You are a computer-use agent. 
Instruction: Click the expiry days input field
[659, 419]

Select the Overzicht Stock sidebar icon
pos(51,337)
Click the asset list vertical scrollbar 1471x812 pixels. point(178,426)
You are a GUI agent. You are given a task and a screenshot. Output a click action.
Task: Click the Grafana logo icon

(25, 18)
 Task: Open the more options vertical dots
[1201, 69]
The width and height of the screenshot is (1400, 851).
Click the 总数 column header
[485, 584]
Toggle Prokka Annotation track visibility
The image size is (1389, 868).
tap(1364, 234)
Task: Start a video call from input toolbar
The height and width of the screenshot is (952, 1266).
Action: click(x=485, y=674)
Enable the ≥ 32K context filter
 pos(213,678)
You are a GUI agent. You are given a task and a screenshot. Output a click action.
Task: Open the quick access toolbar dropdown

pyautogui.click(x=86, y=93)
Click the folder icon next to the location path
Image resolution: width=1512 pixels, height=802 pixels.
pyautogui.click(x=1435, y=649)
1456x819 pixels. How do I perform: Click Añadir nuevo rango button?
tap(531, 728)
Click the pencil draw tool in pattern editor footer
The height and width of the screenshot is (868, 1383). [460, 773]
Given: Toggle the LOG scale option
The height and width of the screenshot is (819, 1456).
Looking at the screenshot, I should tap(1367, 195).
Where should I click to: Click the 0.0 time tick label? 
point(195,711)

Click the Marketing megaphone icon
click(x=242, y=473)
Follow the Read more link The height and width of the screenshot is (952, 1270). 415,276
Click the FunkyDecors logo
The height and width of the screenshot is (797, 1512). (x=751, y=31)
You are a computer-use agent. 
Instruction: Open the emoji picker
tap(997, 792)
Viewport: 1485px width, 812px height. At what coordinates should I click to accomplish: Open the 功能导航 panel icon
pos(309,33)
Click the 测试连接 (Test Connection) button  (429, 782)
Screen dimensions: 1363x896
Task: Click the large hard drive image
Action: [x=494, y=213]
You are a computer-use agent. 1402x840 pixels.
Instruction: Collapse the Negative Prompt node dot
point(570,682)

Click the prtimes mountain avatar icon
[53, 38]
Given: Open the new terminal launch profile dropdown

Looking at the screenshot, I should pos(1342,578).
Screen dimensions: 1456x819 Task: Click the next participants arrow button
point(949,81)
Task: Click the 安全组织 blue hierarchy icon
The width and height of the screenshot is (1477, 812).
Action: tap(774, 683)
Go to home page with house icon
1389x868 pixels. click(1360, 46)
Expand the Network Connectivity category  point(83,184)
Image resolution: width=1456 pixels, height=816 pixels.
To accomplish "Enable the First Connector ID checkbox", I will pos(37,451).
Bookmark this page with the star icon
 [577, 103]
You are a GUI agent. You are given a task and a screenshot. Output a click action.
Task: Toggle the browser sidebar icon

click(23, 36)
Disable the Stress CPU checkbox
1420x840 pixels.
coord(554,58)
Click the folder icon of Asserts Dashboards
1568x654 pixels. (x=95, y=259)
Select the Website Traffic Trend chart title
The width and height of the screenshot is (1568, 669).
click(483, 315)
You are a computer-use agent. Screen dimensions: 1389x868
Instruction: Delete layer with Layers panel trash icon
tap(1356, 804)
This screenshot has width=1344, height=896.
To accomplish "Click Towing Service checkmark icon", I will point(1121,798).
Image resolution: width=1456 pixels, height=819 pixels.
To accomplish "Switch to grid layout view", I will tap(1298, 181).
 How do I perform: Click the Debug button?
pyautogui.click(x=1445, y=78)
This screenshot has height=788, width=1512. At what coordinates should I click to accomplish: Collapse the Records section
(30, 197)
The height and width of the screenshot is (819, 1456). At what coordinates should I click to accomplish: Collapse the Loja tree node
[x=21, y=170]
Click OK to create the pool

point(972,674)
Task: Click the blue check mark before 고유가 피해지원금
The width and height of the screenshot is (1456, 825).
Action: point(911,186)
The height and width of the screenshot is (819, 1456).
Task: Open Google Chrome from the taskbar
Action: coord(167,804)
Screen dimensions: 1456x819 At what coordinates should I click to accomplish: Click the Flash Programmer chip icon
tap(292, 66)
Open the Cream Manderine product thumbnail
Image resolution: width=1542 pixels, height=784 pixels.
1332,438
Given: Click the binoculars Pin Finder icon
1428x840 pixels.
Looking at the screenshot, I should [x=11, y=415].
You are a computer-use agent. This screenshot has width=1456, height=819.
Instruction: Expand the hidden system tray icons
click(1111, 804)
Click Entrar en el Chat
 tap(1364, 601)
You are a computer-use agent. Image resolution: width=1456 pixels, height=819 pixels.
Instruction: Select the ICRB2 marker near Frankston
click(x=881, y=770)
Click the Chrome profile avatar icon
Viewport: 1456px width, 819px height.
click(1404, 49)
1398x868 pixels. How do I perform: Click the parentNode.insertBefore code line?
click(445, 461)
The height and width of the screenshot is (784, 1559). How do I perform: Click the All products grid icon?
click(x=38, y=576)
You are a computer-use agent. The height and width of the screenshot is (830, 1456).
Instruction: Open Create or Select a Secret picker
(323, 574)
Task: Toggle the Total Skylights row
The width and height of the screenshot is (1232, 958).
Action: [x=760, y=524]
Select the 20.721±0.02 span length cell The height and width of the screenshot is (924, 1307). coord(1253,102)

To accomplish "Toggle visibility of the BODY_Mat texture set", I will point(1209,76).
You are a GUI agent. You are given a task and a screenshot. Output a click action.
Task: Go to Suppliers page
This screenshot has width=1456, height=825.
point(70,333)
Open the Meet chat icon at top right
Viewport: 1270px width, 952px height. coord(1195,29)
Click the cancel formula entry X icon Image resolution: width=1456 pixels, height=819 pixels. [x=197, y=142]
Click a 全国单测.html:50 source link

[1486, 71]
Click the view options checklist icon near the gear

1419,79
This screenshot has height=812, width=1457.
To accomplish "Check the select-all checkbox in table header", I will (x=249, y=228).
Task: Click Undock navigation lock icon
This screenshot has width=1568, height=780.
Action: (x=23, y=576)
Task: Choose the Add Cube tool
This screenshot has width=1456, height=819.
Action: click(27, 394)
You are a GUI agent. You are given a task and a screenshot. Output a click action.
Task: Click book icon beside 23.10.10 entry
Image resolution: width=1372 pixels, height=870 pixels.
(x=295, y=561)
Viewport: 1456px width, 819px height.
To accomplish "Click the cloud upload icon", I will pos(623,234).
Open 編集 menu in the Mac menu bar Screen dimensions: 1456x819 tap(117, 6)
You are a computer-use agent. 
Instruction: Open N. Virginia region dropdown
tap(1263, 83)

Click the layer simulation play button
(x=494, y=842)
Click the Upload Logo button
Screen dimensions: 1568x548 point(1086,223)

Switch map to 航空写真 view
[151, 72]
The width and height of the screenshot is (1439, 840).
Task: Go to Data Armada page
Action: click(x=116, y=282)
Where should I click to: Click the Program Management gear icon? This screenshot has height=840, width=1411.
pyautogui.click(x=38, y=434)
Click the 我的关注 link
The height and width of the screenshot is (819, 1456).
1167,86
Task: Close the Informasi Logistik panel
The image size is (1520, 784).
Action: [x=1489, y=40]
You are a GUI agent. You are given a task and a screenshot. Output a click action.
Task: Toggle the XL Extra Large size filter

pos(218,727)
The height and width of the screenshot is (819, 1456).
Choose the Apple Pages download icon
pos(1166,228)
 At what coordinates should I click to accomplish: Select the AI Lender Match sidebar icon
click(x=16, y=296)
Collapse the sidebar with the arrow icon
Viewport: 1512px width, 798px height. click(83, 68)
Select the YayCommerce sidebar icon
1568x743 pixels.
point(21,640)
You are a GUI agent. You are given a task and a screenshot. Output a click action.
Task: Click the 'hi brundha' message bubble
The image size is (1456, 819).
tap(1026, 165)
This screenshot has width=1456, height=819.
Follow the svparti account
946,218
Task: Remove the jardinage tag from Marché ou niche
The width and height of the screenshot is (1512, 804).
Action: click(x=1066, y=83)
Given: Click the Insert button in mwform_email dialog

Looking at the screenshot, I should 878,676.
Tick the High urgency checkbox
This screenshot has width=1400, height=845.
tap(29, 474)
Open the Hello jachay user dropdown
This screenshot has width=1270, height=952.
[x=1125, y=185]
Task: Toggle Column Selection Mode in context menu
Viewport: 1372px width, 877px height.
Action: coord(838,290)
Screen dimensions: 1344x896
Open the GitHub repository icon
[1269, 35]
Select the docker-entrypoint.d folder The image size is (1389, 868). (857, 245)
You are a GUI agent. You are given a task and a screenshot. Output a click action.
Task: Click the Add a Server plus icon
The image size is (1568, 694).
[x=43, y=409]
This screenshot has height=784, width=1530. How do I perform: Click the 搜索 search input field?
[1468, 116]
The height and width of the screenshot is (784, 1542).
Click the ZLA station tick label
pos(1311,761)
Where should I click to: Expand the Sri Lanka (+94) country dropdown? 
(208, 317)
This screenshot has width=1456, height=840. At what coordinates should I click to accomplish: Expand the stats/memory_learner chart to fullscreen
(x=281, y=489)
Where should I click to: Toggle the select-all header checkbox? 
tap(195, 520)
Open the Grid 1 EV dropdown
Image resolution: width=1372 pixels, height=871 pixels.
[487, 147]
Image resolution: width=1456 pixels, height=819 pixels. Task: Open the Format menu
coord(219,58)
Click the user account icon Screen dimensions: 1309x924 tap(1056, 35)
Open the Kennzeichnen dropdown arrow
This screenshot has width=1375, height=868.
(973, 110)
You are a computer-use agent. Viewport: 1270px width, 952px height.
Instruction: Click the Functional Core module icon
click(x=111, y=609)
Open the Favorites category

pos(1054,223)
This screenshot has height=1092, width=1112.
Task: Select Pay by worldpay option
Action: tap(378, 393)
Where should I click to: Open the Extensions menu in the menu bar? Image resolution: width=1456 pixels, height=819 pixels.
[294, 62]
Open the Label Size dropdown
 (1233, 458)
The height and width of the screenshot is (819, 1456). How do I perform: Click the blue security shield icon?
========================================================================
• What to work on
Filter the listing so that only lines holding the word "will" remain, and copy those lines.

• Answer space
To accomplish "Enable the First Connector ID checkbox", I will pos(37,451).
To accomplish "Click Towing Service checkmark icon", I will point(1121,798).
To accomplish "Switch to grid layout view", I will tap(1298, 181).
To accomplish "Toggle visibility of the BODY_Mat texture set", I will point(1209,76).
To accomplish "Check the select-all checkbox in table header", I will (x=249, y=228).
To accomplish "Click the cloud upload icon", I will pos(623,234).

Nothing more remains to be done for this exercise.